WRITTEN REQUEST
State how many lines in the entries below contain the string "This", giving only the number.

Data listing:
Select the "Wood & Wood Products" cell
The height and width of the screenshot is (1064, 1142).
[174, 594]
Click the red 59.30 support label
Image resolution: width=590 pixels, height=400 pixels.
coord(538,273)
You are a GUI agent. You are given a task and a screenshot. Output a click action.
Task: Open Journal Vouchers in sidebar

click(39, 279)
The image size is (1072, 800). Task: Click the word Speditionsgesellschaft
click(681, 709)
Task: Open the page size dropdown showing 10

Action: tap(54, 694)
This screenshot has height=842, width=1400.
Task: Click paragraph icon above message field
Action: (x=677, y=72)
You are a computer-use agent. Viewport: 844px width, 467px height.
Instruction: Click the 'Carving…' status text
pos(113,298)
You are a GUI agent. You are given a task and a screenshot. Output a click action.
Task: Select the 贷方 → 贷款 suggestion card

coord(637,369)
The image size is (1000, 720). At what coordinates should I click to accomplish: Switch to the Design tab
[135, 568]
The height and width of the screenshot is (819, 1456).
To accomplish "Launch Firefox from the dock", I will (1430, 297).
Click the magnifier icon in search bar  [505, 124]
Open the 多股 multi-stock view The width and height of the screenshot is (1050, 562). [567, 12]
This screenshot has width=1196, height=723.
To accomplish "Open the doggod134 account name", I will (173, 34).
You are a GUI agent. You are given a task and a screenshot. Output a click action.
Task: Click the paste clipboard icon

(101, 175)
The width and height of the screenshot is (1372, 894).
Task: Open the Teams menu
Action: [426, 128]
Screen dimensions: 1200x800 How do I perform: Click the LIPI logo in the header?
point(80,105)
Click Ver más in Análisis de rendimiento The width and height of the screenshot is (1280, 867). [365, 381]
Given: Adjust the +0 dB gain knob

COMPLETED TASK
2